От души радуюсь, дорогой мой, что Вы кончили Вашу оперу, и от души сожалею, что не могу услышать ее, но наш варварский климат делает меня изгнанницею из моего отечества. Вот и теперь уже я простудилась при самой строгой осторожности, и больше всего я сожалею при своем изгнании, это именно того, что не могу слушать Ваших сочинений. Вчера Сашок показывал мне два новых Ваших фортепианных сочинения: одно, посвященное M-me Jurgenson, а другое - Marmontel'ю, но я еще не слышала их; сегодня он мне поиграет их. За границею я много слушала разных оркестров, из которых отличался самою лучшею программою висбаденский инструментальный оркестр, но за границею так же, как Вам, вероятно, известно, отличные духовые оркестры, военные. Между прочими оркестрами и сочинениями исполняли в Baden-Baden Polonaise Глинки из “Жизни за царя”, и; это сыграли очень плохо. Вообще за границею и летом можно слушать очень много музыки. Это путешествие в Германии было для меня непрерывным рядом наслаждений, эта очаровательная природа приводила меня в какой-то экстаз, от которого я очнулась только под петербургским пронзительным и холодным ветром.

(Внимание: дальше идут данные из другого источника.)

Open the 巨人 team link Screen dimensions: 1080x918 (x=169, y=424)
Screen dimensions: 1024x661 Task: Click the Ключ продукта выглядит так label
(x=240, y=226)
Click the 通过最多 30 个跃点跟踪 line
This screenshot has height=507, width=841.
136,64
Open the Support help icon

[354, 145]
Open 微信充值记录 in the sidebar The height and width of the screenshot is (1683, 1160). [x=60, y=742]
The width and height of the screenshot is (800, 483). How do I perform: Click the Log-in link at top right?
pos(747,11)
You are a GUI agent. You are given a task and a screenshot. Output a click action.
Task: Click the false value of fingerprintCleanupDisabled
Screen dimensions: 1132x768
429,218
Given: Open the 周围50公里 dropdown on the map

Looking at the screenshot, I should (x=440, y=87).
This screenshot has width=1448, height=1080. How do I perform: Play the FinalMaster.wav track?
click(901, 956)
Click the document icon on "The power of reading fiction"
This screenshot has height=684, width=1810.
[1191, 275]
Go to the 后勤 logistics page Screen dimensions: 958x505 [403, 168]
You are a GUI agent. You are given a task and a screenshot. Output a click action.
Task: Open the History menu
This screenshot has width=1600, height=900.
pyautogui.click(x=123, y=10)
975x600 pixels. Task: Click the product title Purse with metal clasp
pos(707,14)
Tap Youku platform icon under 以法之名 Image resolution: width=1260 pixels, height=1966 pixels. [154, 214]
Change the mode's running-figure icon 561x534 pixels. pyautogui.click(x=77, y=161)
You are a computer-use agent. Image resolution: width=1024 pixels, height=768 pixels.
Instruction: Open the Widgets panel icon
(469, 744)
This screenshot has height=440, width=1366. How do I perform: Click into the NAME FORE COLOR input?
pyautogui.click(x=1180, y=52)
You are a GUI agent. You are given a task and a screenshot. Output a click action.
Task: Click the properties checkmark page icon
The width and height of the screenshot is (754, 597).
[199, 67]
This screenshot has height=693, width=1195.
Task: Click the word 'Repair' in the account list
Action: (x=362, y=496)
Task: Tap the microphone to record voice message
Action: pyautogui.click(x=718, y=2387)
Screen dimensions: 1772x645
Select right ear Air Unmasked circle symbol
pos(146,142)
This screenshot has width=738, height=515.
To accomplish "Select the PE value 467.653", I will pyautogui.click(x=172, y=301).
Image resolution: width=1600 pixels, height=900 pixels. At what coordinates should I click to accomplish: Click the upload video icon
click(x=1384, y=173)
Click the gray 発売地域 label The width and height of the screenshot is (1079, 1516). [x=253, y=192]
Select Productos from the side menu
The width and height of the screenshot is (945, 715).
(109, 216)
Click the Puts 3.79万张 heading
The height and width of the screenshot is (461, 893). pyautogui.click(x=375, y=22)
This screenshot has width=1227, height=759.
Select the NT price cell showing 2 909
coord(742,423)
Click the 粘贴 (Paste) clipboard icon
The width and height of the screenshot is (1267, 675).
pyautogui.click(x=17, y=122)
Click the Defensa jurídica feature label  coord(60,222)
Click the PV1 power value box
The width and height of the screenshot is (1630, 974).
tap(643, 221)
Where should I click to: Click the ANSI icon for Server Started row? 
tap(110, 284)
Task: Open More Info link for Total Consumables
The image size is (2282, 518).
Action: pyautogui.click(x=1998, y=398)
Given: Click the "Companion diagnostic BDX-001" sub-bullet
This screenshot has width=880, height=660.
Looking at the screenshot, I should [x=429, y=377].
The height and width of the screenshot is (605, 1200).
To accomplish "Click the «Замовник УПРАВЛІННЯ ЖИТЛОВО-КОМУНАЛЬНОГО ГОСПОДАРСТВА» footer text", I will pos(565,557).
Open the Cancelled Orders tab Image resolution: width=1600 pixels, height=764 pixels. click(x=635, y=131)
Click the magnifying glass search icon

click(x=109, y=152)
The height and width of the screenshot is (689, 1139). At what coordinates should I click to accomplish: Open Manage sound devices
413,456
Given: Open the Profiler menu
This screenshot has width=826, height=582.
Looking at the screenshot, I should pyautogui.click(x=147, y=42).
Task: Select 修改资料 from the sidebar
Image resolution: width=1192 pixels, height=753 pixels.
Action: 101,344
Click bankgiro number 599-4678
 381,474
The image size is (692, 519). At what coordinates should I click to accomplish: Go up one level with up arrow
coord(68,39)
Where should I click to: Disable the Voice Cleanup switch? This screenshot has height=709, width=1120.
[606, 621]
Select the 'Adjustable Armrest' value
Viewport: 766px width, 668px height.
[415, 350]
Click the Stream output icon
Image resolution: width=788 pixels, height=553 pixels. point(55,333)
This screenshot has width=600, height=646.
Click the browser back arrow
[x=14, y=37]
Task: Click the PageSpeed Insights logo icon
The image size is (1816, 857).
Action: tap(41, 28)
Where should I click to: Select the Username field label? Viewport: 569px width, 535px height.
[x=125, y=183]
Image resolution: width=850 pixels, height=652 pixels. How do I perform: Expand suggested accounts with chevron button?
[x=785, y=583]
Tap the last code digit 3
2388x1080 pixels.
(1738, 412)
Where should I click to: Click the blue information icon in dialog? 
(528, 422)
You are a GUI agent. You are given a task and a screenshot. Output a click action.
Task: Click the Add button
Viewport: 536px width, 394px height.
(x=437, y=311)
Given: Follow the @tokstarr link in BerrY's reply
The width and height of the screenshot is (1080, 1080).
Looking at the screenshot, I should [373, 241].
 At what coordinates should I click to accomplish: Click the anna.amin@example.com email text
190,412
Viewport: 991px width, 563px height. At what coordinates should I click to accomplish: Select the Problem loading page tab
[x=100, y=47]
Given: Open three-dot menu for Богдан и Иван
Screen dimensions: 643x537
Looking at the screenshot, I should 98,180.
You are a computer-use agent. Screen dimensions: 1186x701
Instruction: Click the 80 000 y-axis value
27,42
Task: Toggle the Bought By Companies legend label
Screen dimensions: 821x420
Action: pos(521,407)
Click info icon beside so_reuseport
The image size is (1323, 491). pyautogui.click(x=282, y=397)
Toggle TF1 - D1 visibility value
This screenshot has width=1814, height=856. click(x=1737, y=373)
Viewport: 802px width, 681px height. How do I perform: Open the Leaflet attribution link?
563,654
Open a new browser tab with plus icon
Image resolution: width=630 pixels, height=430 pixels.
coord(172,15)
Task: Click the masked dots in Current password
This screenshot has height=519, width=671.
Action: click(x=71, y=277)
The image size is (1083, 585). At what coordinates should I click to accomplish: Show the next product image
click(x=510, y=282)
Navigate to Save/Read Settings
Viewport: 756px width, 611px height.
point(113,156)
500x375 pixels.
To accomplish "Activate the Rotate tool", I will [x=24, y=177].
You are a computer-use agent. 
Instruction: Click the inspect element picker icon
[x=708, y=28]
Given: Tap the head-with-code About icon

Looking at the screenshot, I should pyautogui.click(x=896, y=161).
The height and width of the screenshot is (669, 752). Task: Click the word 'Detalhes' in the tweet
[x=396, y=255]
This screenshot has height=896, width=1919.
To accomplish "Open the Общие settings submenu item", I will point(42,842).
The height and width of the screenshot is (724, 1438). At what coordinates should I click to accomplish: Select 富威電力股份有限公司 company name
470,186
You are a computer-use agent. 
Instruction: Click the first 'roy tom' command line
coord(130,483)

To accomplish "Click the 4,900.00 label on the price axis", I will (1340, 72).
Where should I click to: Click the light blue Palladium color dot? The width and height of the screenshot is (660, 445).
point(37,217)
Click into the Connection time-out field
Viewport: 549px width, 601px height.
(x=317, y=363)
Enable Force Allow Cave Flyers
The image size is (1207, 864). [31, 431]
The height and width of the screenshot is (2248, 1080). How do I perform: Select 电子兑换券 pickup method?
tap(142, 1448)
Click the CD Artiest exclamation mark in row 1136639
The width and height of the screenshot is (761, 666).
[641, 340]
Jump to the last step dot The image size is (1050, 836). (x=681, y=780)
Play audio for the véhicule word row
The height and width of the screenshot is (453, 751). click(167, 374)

Как мне хотелось бы прочитать новую комедию Модеста Ильича; она, вероятно, будет напечатана в каком-нибудь журнале; не откажите, дорогой мой, сообщить мне - в котором. Я скажу только, что я на месте Модеста Ильича отдала бы свою героиню замуж за ее предмета, потому что если она могла полюбить его, так уж, конечно, должна была победить пустой предрассудок кастового неравенства, потому что существенное неравенство заключается только в различном развитии, образовании, уме, доброте, благородстве и т. п. свойствах, а не в том же ведь - кто от кого родился. Героиня же Модеста Ильича по своей деятельности и жизни представлена как личность перед овая, и вдруг спотыкается на такой бессмысленной рутине, как неравенство происхождения. Мне кажется, что это несовсем логично, - это не цельная натура, а так, барышня с претензиями на прогресс. Простите, дорогой мой, что я позволяю себе критиковать произведение человека, который, конечно, лучше меня знал, что делал, и прошу Вас усердно не передавать моих слов Модесту Ильичу.